The big problem with all the parity/ECC RAID schemes (apart from RAID 2 or RAID 3 - which are rare these days) isn’t calculating the parity/ECC bits at all, not with the controllers and CPUs we have today.
The real problem is that typical writes seldom lay down a full, perfectly-aligned stripe covering all the blocks in a single stripe-width with new data, overwriting everything that was there before.
Instead typical writes change only some subset of the data blocks in a given stripe. But you still need to know what the other blocks in that stripe contain in order to calculate the new parity/ECC. At the very least you need to read the parity disk and the current content of any block that you’re replacing (presuming XOR) and possibly you need to read all the blocks from all the disks that aren’t going to be touched by the write and do the whole stripe calculation afresh.

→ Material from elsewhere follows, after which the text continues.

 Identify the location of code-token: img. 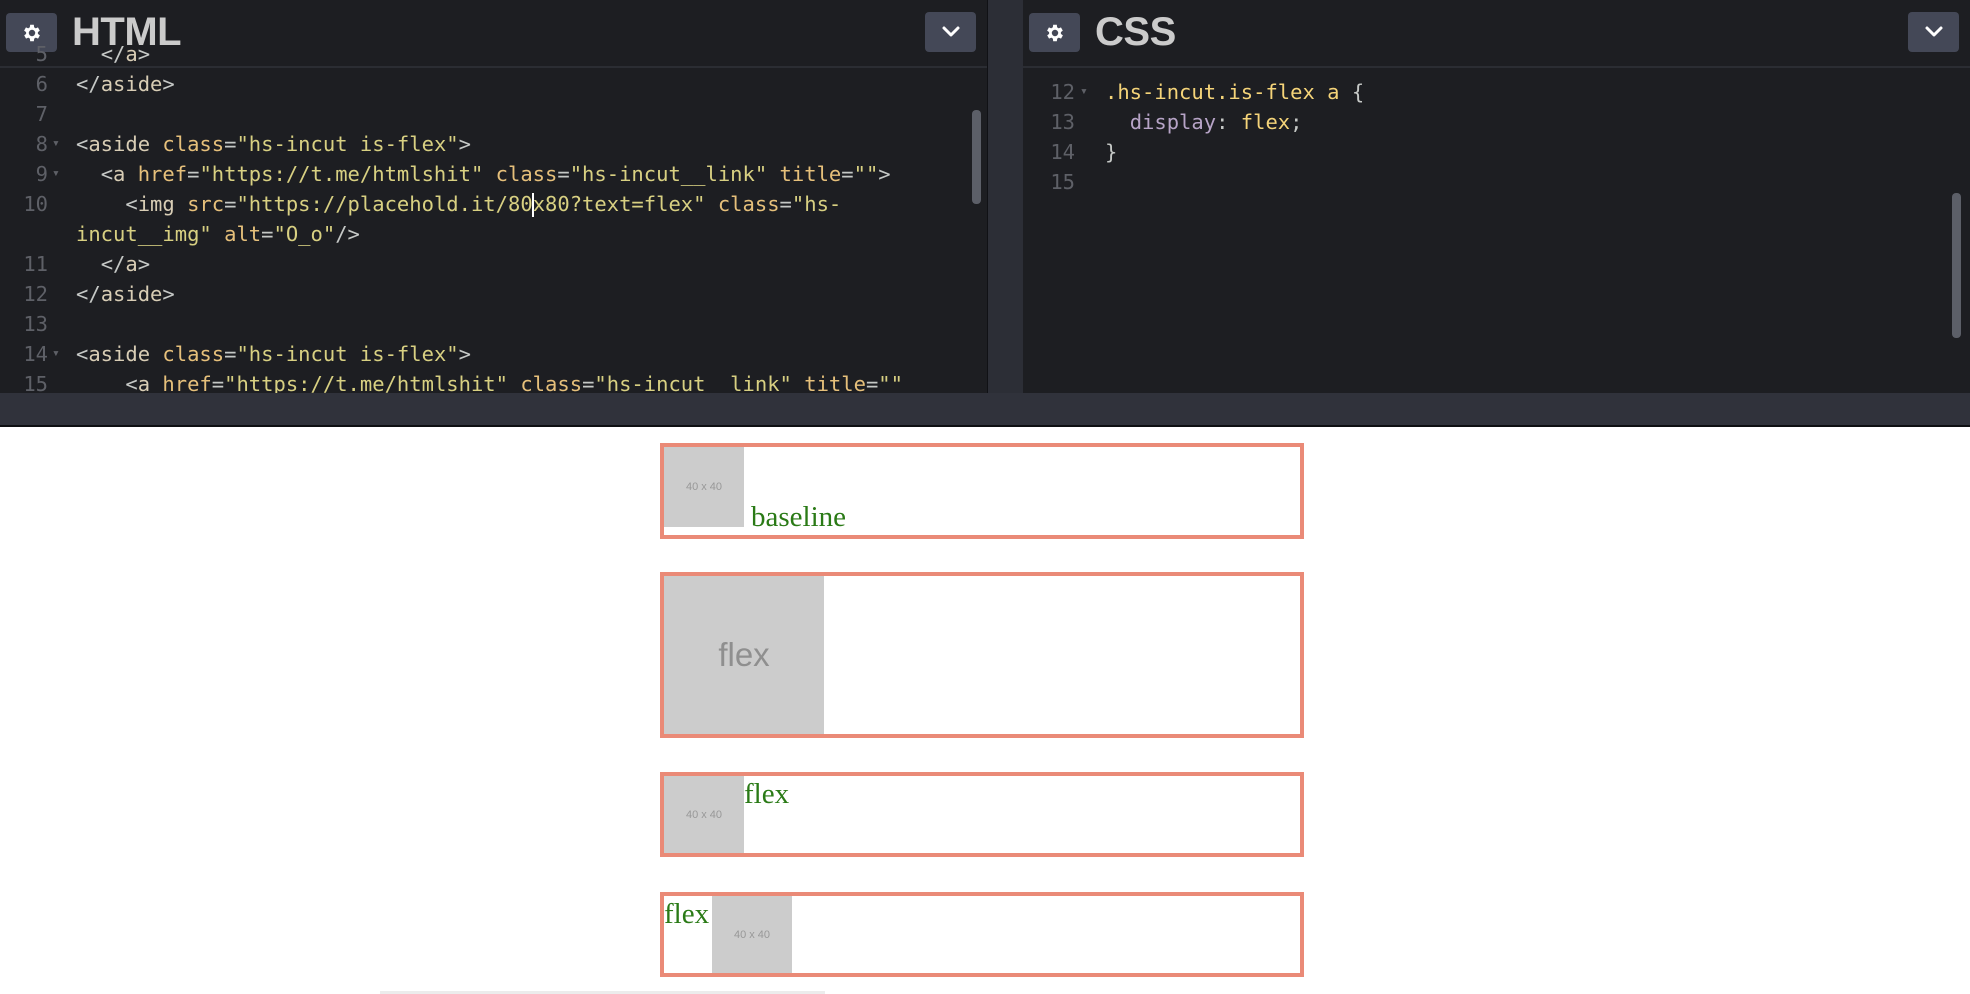
(162, 204).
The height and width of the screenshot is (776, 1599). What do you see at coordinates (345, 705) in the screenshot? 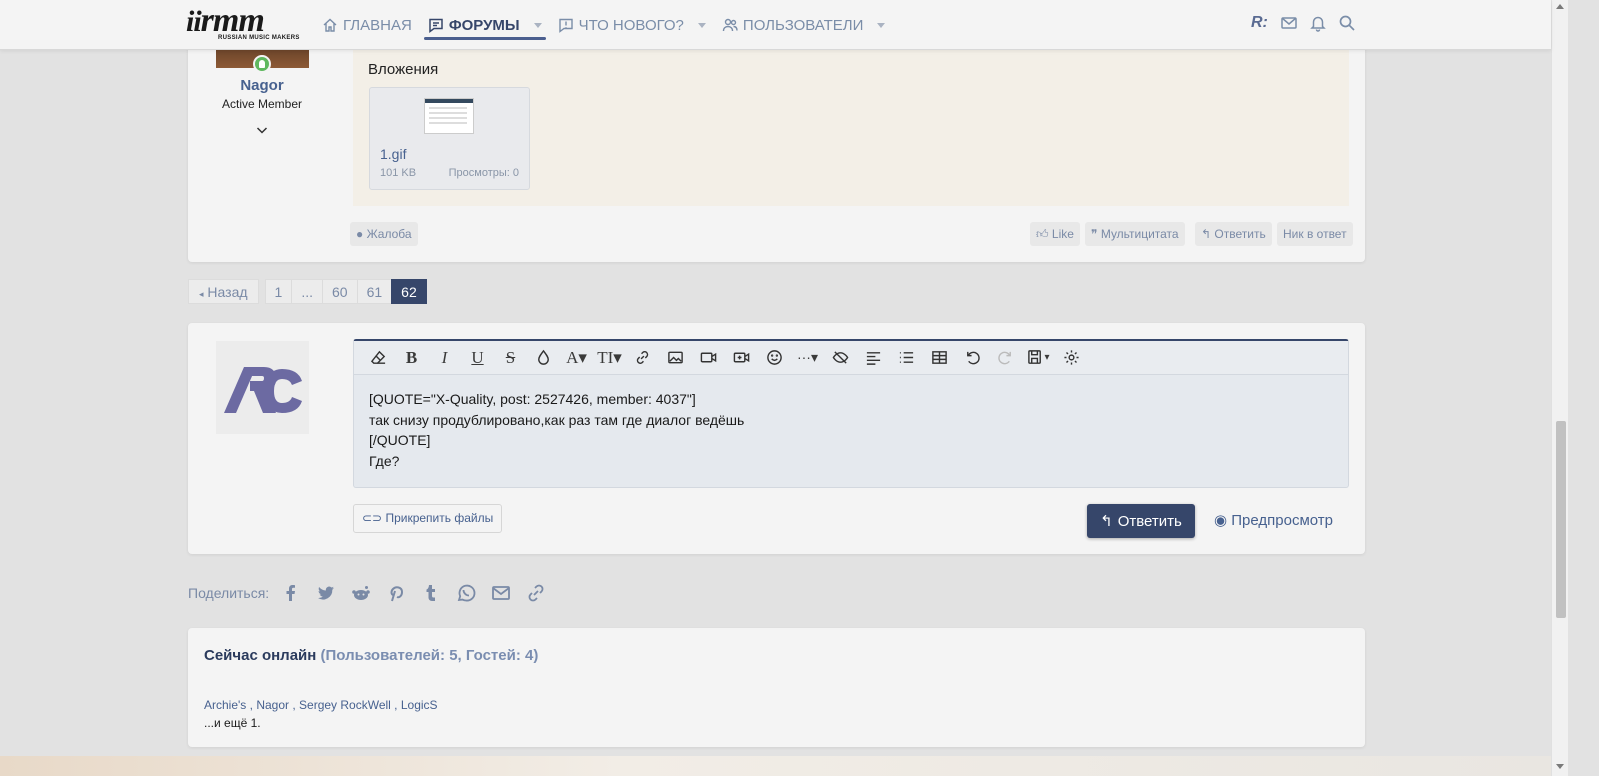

That incurs seek and read delays from the spinning rust, and causes more data to pass over the IO channels, clogging them up relative to the ideal scenario.
This read-before-write problem is why people aren’t keen, even now, on parity/ECC RAID for OLTP-type scenarios, or even for heavily-used filesystems where you choose to allow the access times of files to be updated. For decision support databases, and other read-predominant (including metadata) scenarios, RAID 5/6/7/whatever is just a more resilient type of stripe and is a clear win.

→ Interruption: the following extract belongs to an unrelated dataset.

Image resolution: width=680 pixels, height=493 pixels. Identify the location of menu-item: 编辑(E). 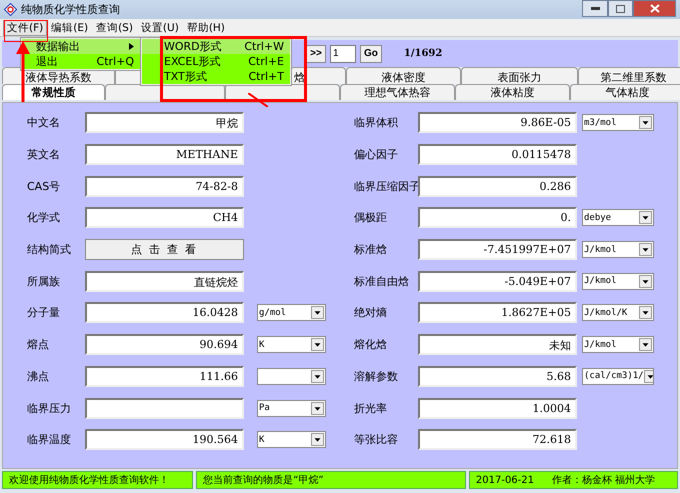
(70, 28).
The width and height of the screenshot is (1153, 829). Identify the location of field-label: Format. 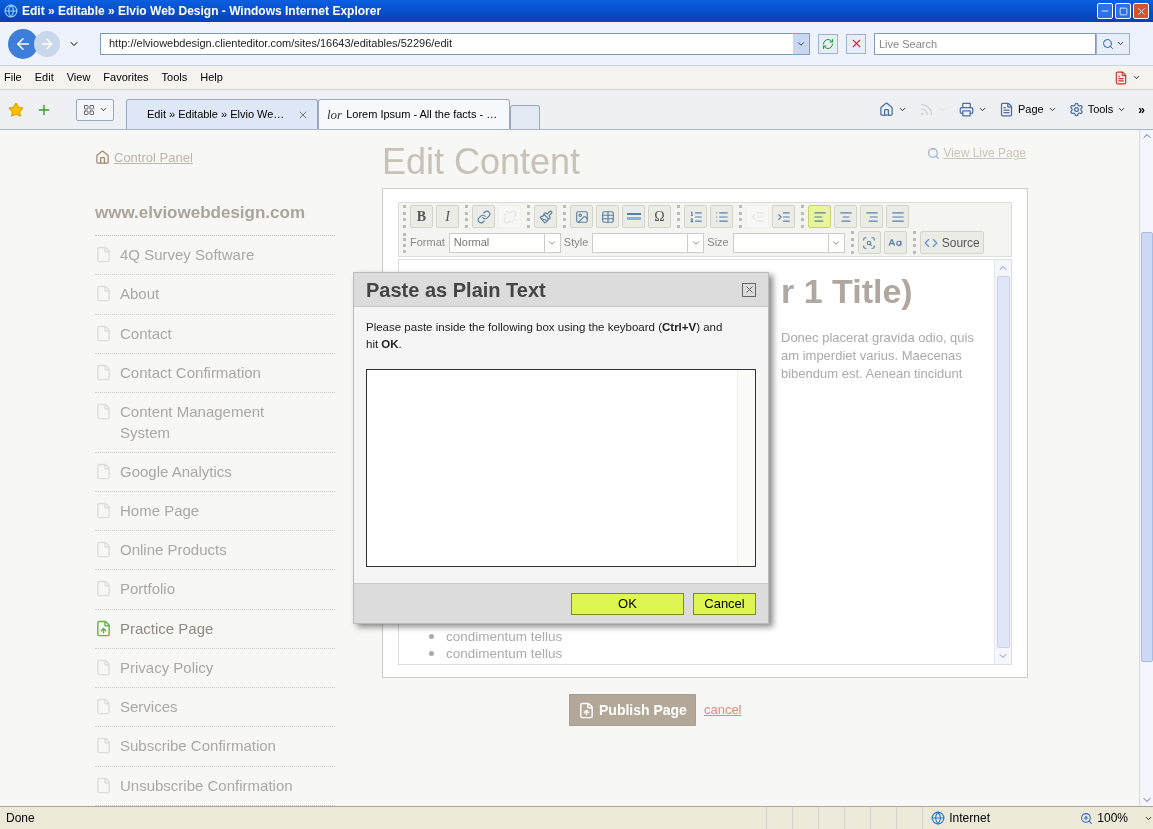
(428, 243).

BTW, apart from WAFL and ZFS, most storage subsystems all the way up to the user-level still happily believe that a block from a disk is what the disk says it is without referring to the other disks and/or calculating the parity bits even in a RAID.
They do this because disks are meant to be reliable and either fail-fast or at least meant to be honest and up-front about unrecoverable errors. By not being uber-paranoid you get more actual throughput and lower latency from the IO subsystem, which most-times seems like a good trade.
The bad news is that sometimes disks, controllers, IO busses, can and do suffer from Byzantine faults and you end up with unacknowledged garbage reaching your programs and users from supposedly protected storage. Sometimes you even resilver bad data over good in a mirror. And I have to tell you that it’s a pain in the arse to figure out what’s happening, how to fix it, and how to contain and recover from the business/science/whatever impact of that. Pick up your cane and vicodin, stick on the deerstalker and disguise and have at it.
And while ZFS RAID protects you against more hardware failures than ever before, and you can use ZFS and WAFL snapshots to help you recover more gracefully from user thinkos (“what do you mean, you didn’t want to delete your whole working directory?”). You still need those remote off-site backups to protect against fire/flood/hackers/mad-axeman/police-confiscation/etc…
Blah, sorry, I typed too much. Storage, it matters y’know?